Closed mattbasta closed 3 years ago

mattbasta commented 6 years ago

Hi there. I'm very interested in creating GANs but have been unable to find much information, so I was hoping you could help answer somethings. Just a couple quick questions.

  1. For your TF implementation, you didn't use tf.contrib.gan. Can you briefly talk about why? Is it too restrictive?
  2. If, instead of training on and generating images, you wanted to create a GAN that trained on and generated a few dozen floating point numbers, how would that be accomplished? Is it simply a matter of changing the shape of the input to the discriminator, changing IMAGE_SIZE to be the number of floats, and supplying appropriate training data (from, say, a CSV)?
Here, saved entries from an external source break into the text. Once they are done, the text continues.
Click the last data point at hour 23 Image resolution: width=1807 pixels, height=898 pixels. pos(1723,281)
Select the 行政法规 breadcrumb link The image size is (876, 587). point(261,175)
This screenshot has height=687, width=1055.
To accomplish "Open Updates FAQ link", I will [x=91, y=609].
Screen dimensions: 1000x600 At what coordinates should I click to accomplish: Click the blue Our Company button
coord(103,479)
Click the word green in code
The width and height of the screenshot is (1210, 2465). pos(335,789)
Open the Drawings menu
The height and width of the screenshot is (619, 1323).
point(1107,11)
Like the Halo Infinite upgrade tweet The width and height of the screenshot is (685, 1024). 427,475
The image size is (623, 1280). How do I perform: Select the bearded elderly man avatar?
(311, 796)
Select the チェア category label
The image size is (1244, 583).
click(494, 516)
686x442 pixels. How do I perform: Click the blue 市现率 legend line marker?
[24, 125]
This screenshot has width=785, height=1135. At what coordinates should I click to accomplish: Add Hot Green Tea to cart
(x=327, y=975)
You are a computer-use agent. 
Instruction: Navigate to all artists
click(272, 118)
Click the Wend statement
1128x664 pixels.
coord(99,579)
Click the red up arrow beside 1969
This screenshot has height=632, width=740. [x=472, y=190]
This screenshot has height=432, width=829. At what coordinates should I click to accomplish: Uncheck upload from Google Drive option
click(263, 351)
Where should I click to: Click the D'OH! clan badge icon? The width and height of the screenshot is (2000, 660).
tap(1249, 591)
Thanks very much, your time is appreciated!

diegoalejogm commented 6 years ago

Sorry for the delay here,

@mattbasta :

  1. I wanted to create GANs from scratch, in order to be very clear on how they worked. I understand that tf.contrib.gan_ is an API that does implement GANs but hides all the technical details.

  2. Yes, that's exactly what you would do. Take into account that a 1D array must be the output, such as in the Vanilla GAN notebooks. If you use DC GAN, a 2D vector output will result, and it may not make sense for your purpose.

Hope I've responded to all your doubts successfully.